News Releases

Comerica Bank's California Index Down Sharply Again in November

DALLAS, Feb. 23, 2023 /PRNewswire/ -- The Comerica California Economic Activity Index fell 3.7% annualized in the three months through November, but was still up 5.0% from a year earlier.

Only three of the nine components that constitute the Index rose in November, while five declined and one was unchanged. Employment rose by 19,900, and continuing claims for unemployment insurance fell in the month, after four consecutive monthly increases. However, California's unemployment rate rose to 4.1% in November and is up 0.3 percentage points from its recovery-to-date low in September. The unemployment rate is likely to rise further in the coming months, as key sectors like tech face strong headwinds. California's industrial production likely contracted in the fourth quarter given declines in industrial electricity consumption in October and November.
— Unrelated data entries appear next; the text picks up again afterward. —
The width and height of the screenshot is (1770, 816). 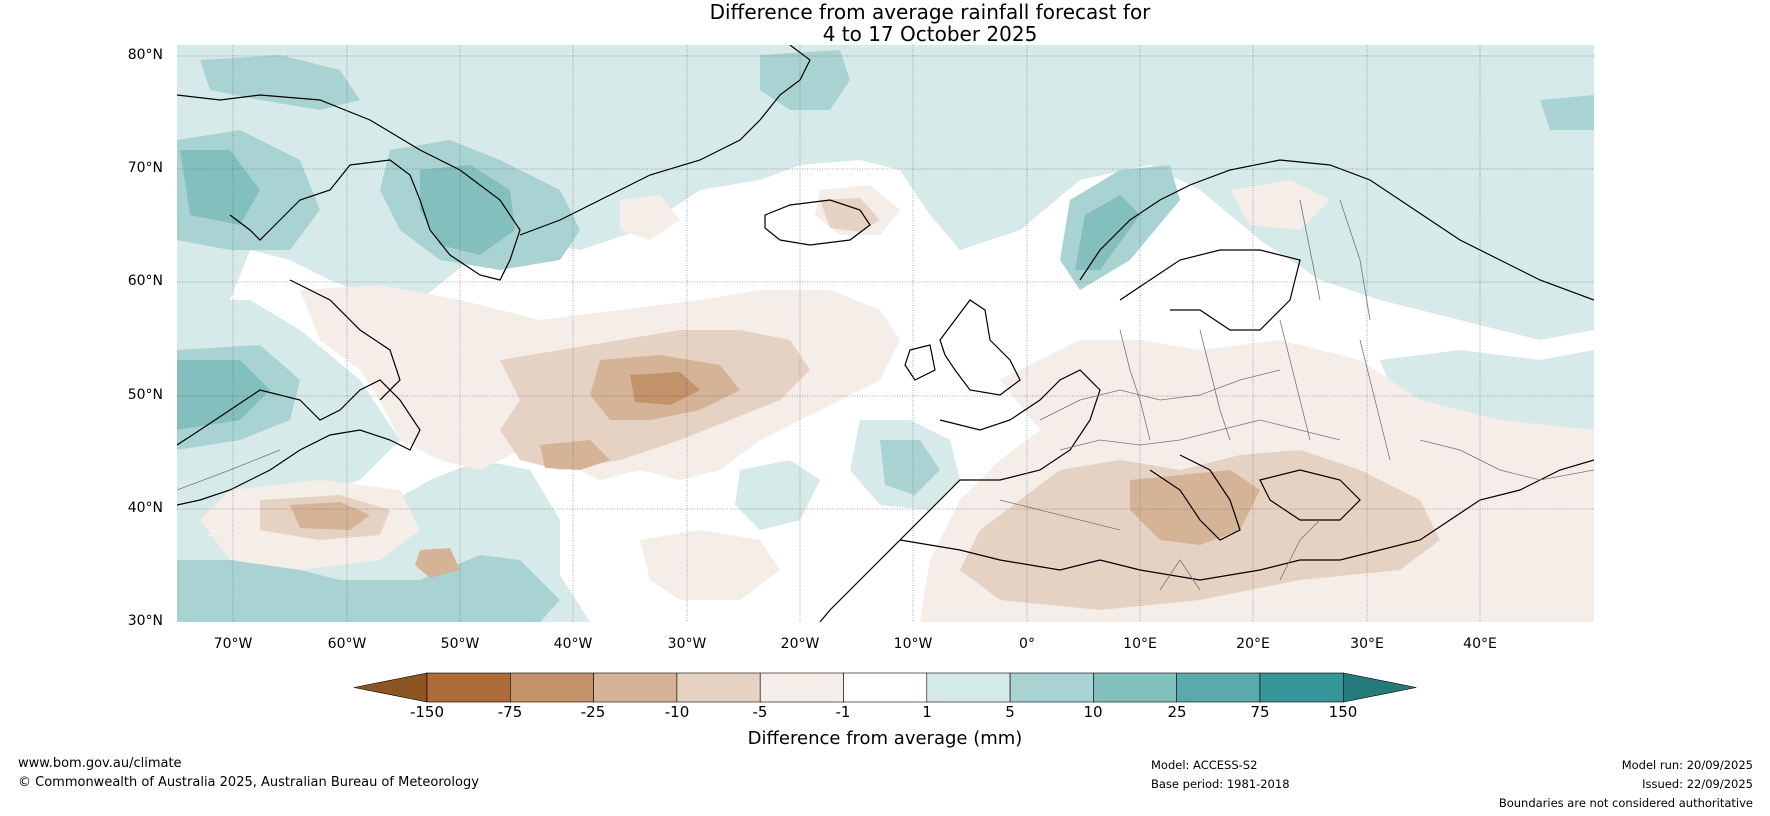 What do you see at coordinates (1027, 644) in the screenshot?
I see `lon-label-0: 0°` at bounding box center [1027, 644].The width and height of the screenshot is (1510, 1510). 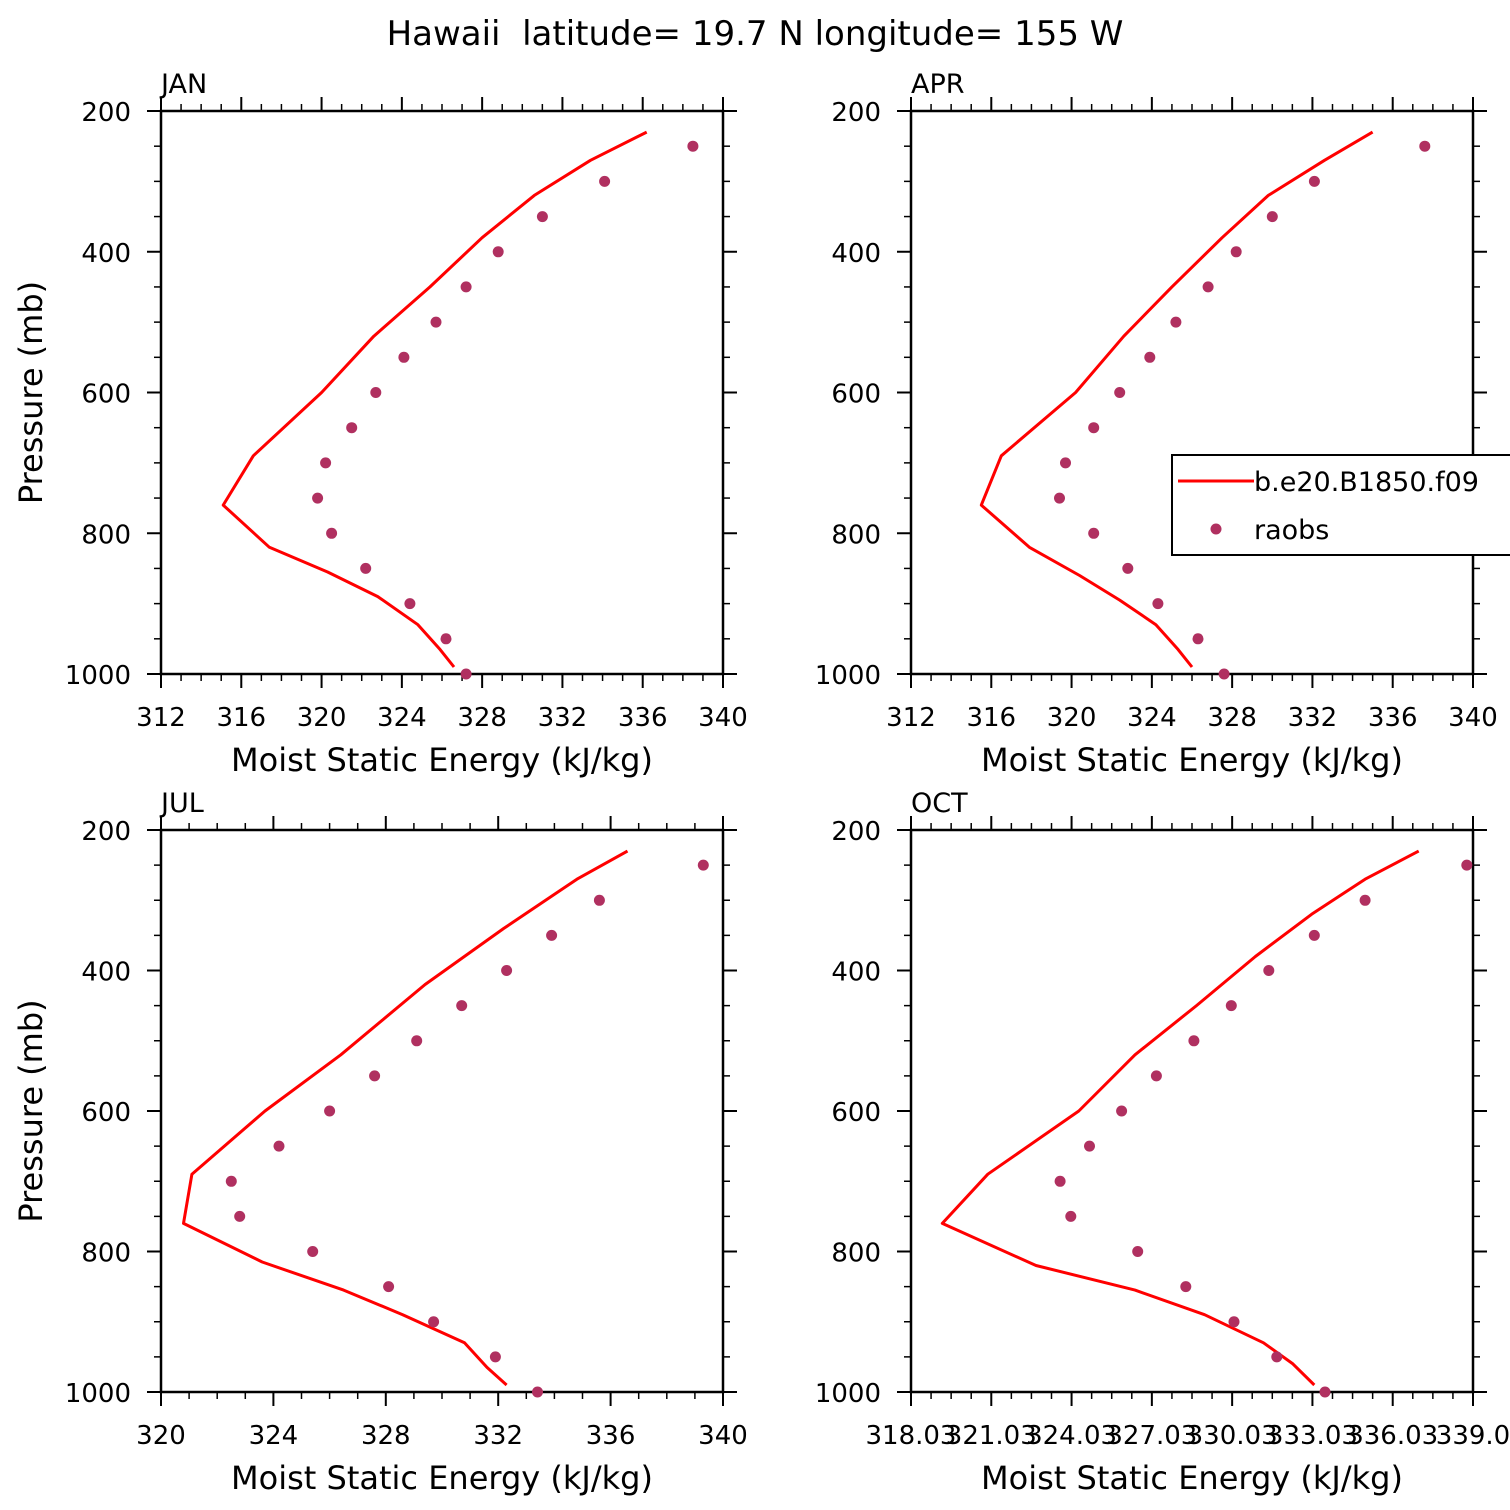 I want to click on panel-label: OCT, so click(x=940, y=804).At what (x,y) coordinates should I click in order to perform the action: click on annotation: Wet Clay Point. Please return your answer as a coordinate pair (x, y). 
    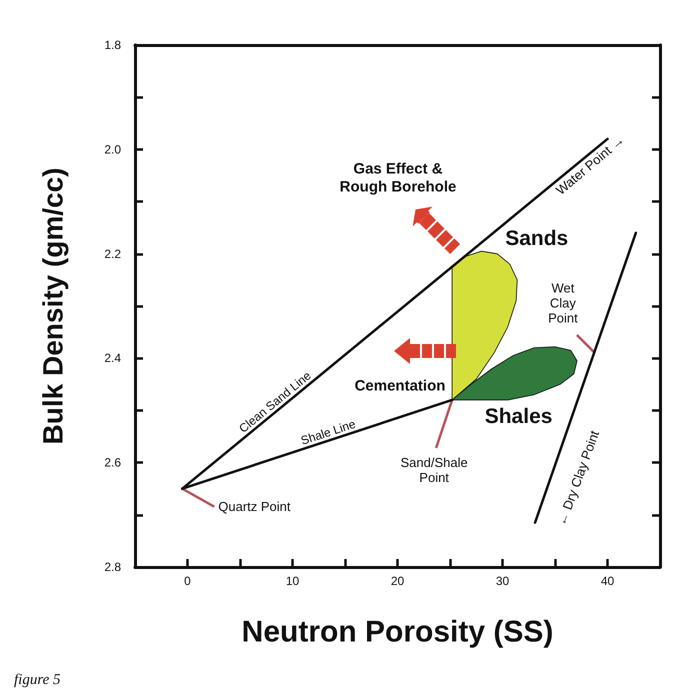
    Looking at the image, I should click on (563, 303).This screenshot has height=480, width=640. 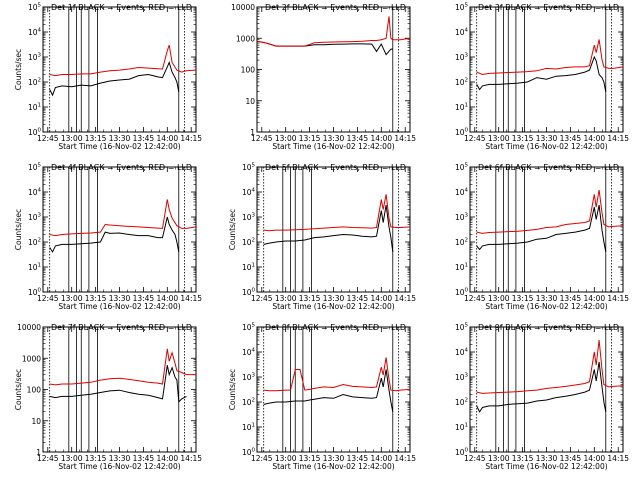 What do you see at coordinates (548, 8) in the screenshot?
I see `chart-title: Det 3f BLACK = Events, RED = LLD` at bounding box center [548, 8].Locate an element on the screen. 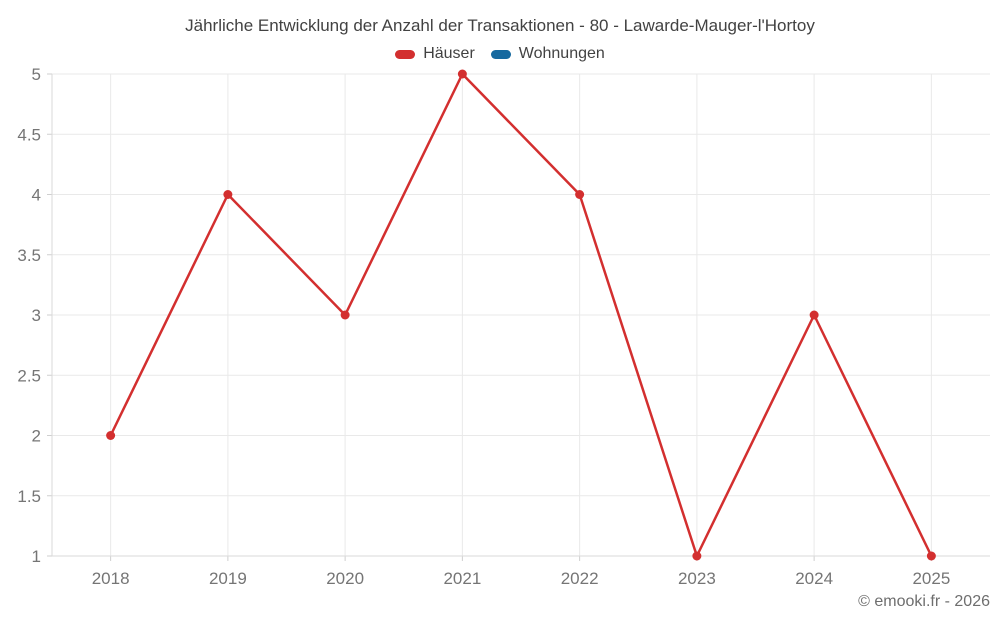 The width and height of the screenshot is (1000, 625). legend-swatch-wohnungen is located at coordinates (500, 54).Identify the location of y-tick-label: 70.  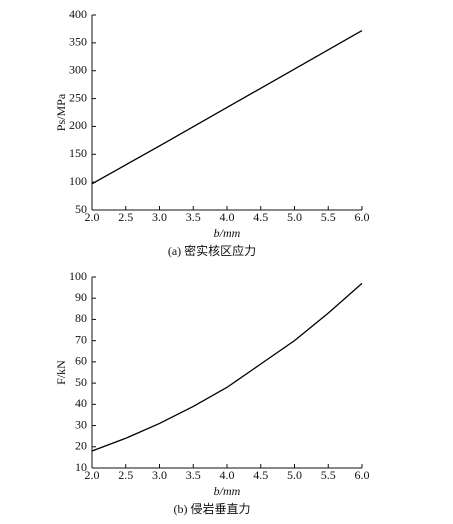
(81, 339).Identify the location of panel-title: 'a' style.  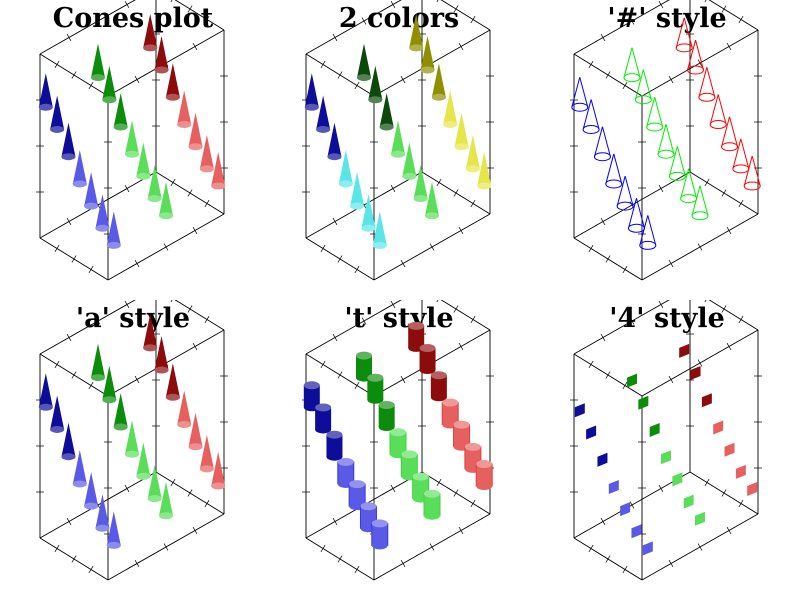
(133, 318).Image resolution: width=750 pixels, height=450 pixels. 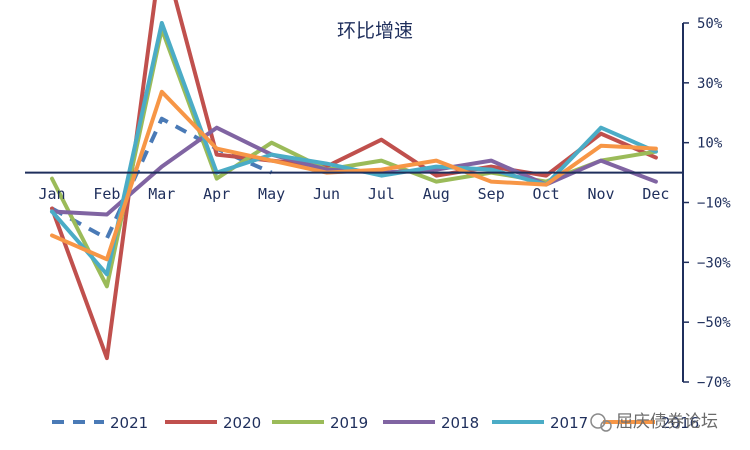 I want to click on legend-label-2021: 2021, so click(x=129, y=423).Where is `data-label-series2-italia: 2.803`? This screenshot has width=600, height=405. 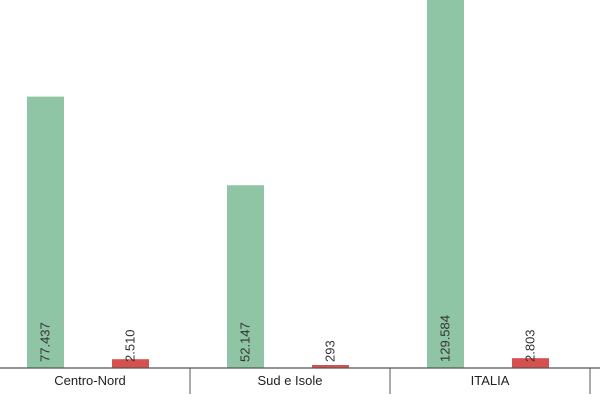
data-label-series2-italia: 2.803 is located at coordinates (530, 346).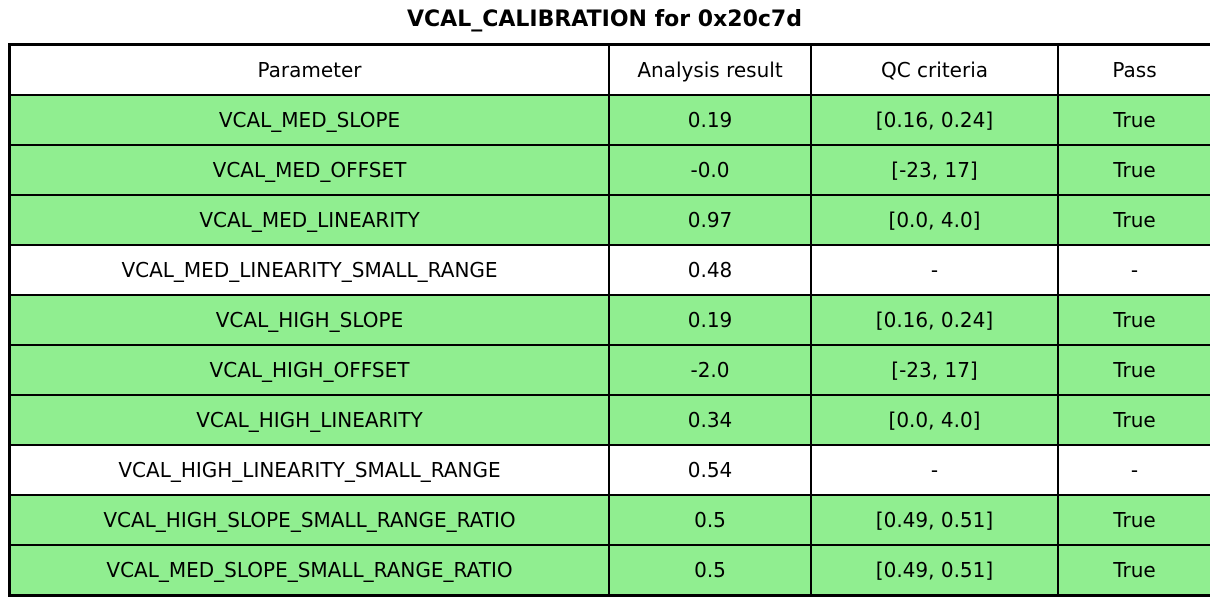 The image size is (1210, 604). Describe the element at coordinates (710, 470) in the screenshot. I see `cell-analysis-result: 0.54` at that location.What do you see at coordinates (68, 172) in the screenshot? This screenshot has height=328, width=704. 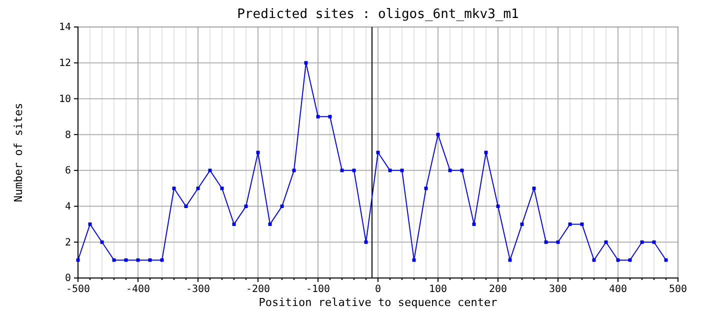 I see `y-tick-label: 6` at bounding box center [68, 172].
Housing starts rebounded in November, but house prices fell for a sixth consecutive month and were down 7.6% from May's peak. Housing affordability is a longstanding problem in California and high mortgage rates make further declines in house prices likely. The travel industry lost momentum as it entered the fourth quarter, too. The seasonally adjusted hotel occupancy rate fell 1.1 percentage points in November following a 2.5 percentage point decline in the third quarter. Seasonally-adjusted air passenger traffic was down 3.6% in November after a 5.9% contraction in the third quarter. California's economy is expected to soften in the coming months amid headwinds from a weakening housing sector, high interest rates and inflation, and slowing consumer spending. On top of these issues weighing on the national economy, the tech slowdown is an additional negative for the Golden State.

The Comerica California Economic Activity Index is a monthly composite indicator of state economic activity. The Index provides a wholistic advance view of the state of California's economy, using economic data that are available about one quarter earlier than real GDP is released. The index is comprised of nine components: Nonfarm payroll employment, continuing claims for unemployment insurance, housing starts, house prices, industrial electricity sales, foreign trade, enplanements, hotel occupancy, and state revenues. All data are seasonally adjusted with nominal values converted to constant dollar values as appropriate. To filter out month-to-month volatility in the index components, the index is calculated from the three-month moving averages of its components. Values for a minority of components are projected from the prior months' release due to the timing of data releases.

Comerica Bank is a subsidiary of Comerica Incorporated (NYSE: CMA), a financial services company headquartered in Dallas, Texas, and strategically aligned by three business segments: The Commercial Bank, The Retail Bank and Wealth Management. Comerica focuses on relationships, and helping people and businesses be successful. In addition to Texas, Comerica Bank locations can be found in Michigan, California, Florida and Arizona. Additionally, Comerica has select businesses operating in Canada and Mexico. Comerica reported total assets of $85.4 billion as of Dec. 31, 2022.